For more details on when to use pairwise metrics, see Evaluation methods and metrics.
Result Details:
* In `EvalResult.summary_metrics`, win rates for both the baseline and
candidate model are computed. The win rate is computed as proportion of
wins of one model's responses to total attempts as a decimal value
between 0 and 1.
* In `EvalResult.metrics_table`, a pairwise metric produces two
evaluation results per dataset row:
* `pairwise_choice`: The choice shows whether the candidate model or
the baseline model performs better, or if they are equally good.
* `explanation`: The rationale behind each verdict using
chain-of-thought reasoning.

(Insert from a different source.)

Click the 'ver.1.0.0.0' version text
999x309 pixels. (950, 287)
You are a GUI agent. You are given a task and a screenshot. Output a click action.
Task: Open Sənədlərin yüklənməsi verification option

The explanation helps users scrutinize
the judgment and builds appropriate trust in the decisions.
See [documentation
page](https://cloud.google.com/vertex-ai/generative-ai/docs/models/determine-eval#understand-results)
for more details on understanding the metric results.
Usage Examples:
```
baseline_model = GenerativeModel("gemini-1.0-pro")
candidate_model = GenerativeModel("gemini-1.5-pro")
pairwise_groundedness = PairwiseMetric(
metric_prompt_template=MetricPromptTemplateExamples.get_prompt_template(
"pairwise_groundedness"
),
baseline_model=baseline_model,
)
eval_dataset = pd.DataFrame({
"prompt" : [...],
})
pairwise_task = EvalTask(
dataset=eval_dataset,
metrics=[pairwise_groundedness],
experiment="my-pairwise-experiment",
)
pairwise_result = pairwise_task.evaluate(
model=candidate_model,
experiment_run_name="gemini-pairwise-eval-run",
)
```
Methods
PairwiseMetric
PairwiseMetric(
*,
metric: str,
metric_prompt_template: typing.Union[
vertexai.evaluation.metrics.metric_prompt_template.PairwiseMetricPromptTemplate,
str,
],
baseline_model: typing.Optional[
typing.Union[
vertexai.generative_models.GenerativeModel, typing.Callable[[str], str]
]
] = None
)
Initializes a pairwise evaluation metric.